Losing even one in 10 customers would substantially reduce airlines' revenue. They don't make much money on each flight as it is; less income would likely cause them to shrink their service, flying fewer routes less frequently.
The problem wouldn't just be customers who chose not to fly. Some passengers might split trips between self-driving cars and airplanes, which would further reduce airlines' revenue. For instance, a person in Savannah, Georgia, who wants to go to London could choose to change planes in Atlanta—or take a self-driving car to the Atlanta airport, and skip the layover.
These changes could substantially change the aviation industry, with airlines ordering fewer airplanes from manufacturers, airports seeing fewer daily flights and lower revenue from parking lots, and even airport hotels hosting fewer guests. The future of driverless cars is appealing to consumers—which means the future of commercial flight is in danger.
A personal fondling session from a TSA agent named Brad, or 5 hours in your self-driving Mazda that your four-year old smeared peanut butter in?
(Score: 3, Touché) by krishnoid on Tuesday June 11 2019, @11:58PM (3 children)
If you're going to split the trip, this way you get the best of both worlds. Ahh, the future. And now you have five hours to put some elbow grease into getting that peanut butter out.
(Score: 2) by JoeMerchant on Wednesday June 12 2019, @02:37AM (2 children)

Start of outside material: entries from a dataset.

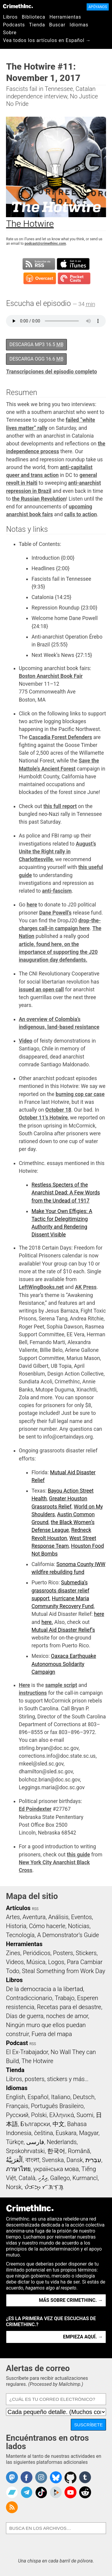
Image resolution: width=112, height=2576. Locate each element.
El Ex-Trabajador (27, 2052)
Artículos (18, 1908)
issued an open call (41, 990)
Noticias (79, 1926)
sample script (61, 1685)
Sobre (9, 32)
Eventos (81, 1917)
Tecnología (20, 1935)
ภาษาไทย (18, 2169)
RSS (35, 1909)
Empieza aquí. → (83, 2337)
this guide (78, 1855)
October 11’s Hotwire (43, 1118)
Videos (15, 1962)
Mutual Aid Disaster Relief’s (63, 1630)
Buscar (57, 25)
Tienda (37, 25)
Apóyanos (97, 7)
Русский (17, 2115)
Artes (13, 1917)
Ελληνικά (61, 2115)
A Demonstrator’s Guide (68, 1935)
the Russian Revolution (39, 499)
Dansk (74, 2160)
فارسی (35, 2142)
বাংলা (32, 2160)
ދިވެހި (42, 2178)
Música (35, 1962)
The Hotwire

Spend just 30 seconds picturing some of the ways that could go incredibly, hilariously and tragically wrong. Write them down. Tell me how many years before they are all covered as story elements in fictional movies.
I bet the answer is less than 5 years... the only trick is that nobody can possibly watch all the movies that come out anymore, but buried in that Netflix produced content will be every easy gag imaginable - as long as it fits a screenplay with 3 or fewer principle human characters.
🌻🌻 [google.com]
(Score: 2) by Phoenix666 on Wednesday June 12 2019, @05:30PM (1 child)
Oh, it will be even better than that when they format it like a "choose your own adventure" like "You vs. Wild with Bear Grylls."
Washington DC delenda est.
(Score: 2) by JoeMerchant on Wednesday June 12 2019, @07:05PM
I wanted to like that, I really did, but I just couldn't continue after the St. Bernard lost in the mountains, it was too predictably dumb.